El seguimiento se completó en todos los pacientes, valorando dos eventos: la instauración de otras disfunciones orgánicas y la evolución final, vivo o muerto.
Como criterio diagnóstico de disfunción orgánica múltiple secundaria, se empleó la definición propuesta por Knaus y Wagner (20).
Métodos estadísticos
No obstante ser una cohorte dinámica, se empleó el método de análisis de incidencia acumulada puesto que la corta latencia de riesgo de las entidades en estudio permitió completar el seguimiento de toda la cohorte hasta su evolución final (21).
Se plantearon los siguientes objetivos con sus correspondientes pruebas estadísticas utilizadas:
1. Describir la frecuencia de las enfermedades asociadas a CID al inicio del estudio y las incidencias acumuladas de las disfunciones orgánicas asociadas a cada una de ellas.
2. Describir las proporciones de letalidad y mortalidad específicas de las enfermedades asociadas a CID y las proporciones de letalidad específicas de las disfunciones orgánicas secundarias asociadas a CID.
3. Comparar la proporción de pacientes con CID que desarrollaron disfunción orgánica con la de los que no la desarrollaron.
Se practicó una asociación no pareada de porcentajes entre las dos poblaciones, mediante la prueba chi cuadrado. 4. Describir los riesgos relativos de mortalidad de cada una de las enfermedades asociadas a CID y de las diferentes disfunciones orgánicas. El cálculo del riesgo relativo (RR) se efectuó mediante tablas 2 X 2 para estudio de cohorte de incidencia acumulada. Como prueba estadística se empleó el chi cuadrado con corrección de Yates o prueba exacta de Fisher, según lo ameritara cada caso. Se calculó el porcentaje del riesgo atribuible a las variables que mostraron asociación estadísticamente significativa con la variable evolución muerte.
5. Describir las incidencias acumuladas de las alteraciones de laboratorio de coagulación-tiempos de protrombina y tromboplastina parcial, recuento de plaquetas, cuantificación de fibrinógeno plasmático-de pacientes con CID y establecer sus correspondientes RR de muerte.

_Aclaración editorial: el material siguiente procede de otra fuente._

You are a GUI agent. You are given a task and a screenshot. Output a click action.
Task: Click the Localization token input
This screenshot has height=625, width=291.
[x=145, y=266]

Para establecer los rangos de cada una de las pruebas de laboratorio, se empleó el valor de los percentiles 25, 50 (mediana) y 75 como el límite superior de cada rango, creándose para cada variable cuatro categorías. Como prueba de significación estadística se empleó el chi cuadrado con corrección de Yates o prueba exacta de Fisher según lo ameritara cada caso. La corroboración de linearidad de los riesgos relativos calculados para diferentes categorías de una misma variable con respecto a la variable dependiente "muerto", se realizó mediante prueba de chi cuadrado para tendencia lineal de los RR.
6. Determinar qué disfunciones orgánicas sistémicas, ajustadas para otras variables independientes, tienen correlación con el evento evolutivo final "muerto" (RR multivariable de muerte). Se realizó una regresión logística múltiple con variable dependiente "muerto", incluyendo variables independientes con riesgo relativo "crudo" estadísticamente significativo.
Para todos los análisis, valores p de una cola menores de 0.025 se consideraron estadísticamente significativos. No se efectuó ajuste del valor de la significación estadística. Se consideró una asociación positiva entre variables aquélla con RR mayor de uno.
El cálculo de la muestra fue de 68 casos, suponiendo una magnitud real de asociación de 25% entre factores de riesgo y evolución final "muerto", considerándose un poder de prueba del 80% (1-Beta).
Los cálculos estadísticos se practicaron mediante los programas de computador Epi Info, Versión 6 (22) y True Epistat (23).
Entre el primero de enero de 1994 y 30 de septiembre de 1995, de un total de 862 pacientes hospitalizados en la Unidad de Medicina Critica del Hospital San Juan de Dios, ingresaron para seguimiento 52 casos que cumplieron con los criterios de inclusión al estudio.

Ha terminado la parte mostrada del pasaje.